The OED calls this usage a pronoun. Here's the whole taxonomy of the usage you cited, followed by one of the many examples there.
Entry: other, adj., pron., and n., and adv. 2
B. pron. and n.
I. As pronoun.
6. Another person; someone else; anyone else.
b. With plural sense.
(b) In form others (also genitive plural others', formerly others.) (The regular modern form.)
1962 E. Waugh Diary 5 Oct. (1976) 790 She can write, think and pray exclusively of others; dreams are all egocentric.
One reason we might posit for the analysis as a pronoun is that we are not thinking of an indefinite count noun "others", such that you could point to the specific others and count them and distinguish them from the particular "others" that someone else thinks of.1 Instead, there is only one "others" that we all share, and it means "The set of people excluding the speaker."2
It does also have a common noun sense with various meanings; one good example is this:
1988 P. Brown Body & Society (1989) ii. 39 Slaves were the second inferior other in the world of the free male.
Meanwhile, it's clear that in your sentence it isn't a determiner nor an adjective. One reason is that neither category is inflected in English, hence others is not a possible form of the adjective other.

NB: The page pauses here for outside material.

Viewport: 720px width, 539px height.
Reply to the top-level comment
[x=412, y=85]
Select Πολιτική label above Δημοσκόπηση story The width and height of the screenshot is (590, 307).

Whether the noun and pronoun grew out of the determiner sense or vice versa, or whether some kind of ellipsis always occurs as you propose in your question, is a more academic question. The OED has many senses of both the pronoun and the adjective going back to early Old English.
1 Of course, there is also another sense "the others", as in "You're the only one home? Where are the others?" This does refer to a particular group of people who could be identified and counted.
2 Technically this set picks out different entities for every speaker,
but that doesn't make it any more a common noun than it does the phrase "everyone else".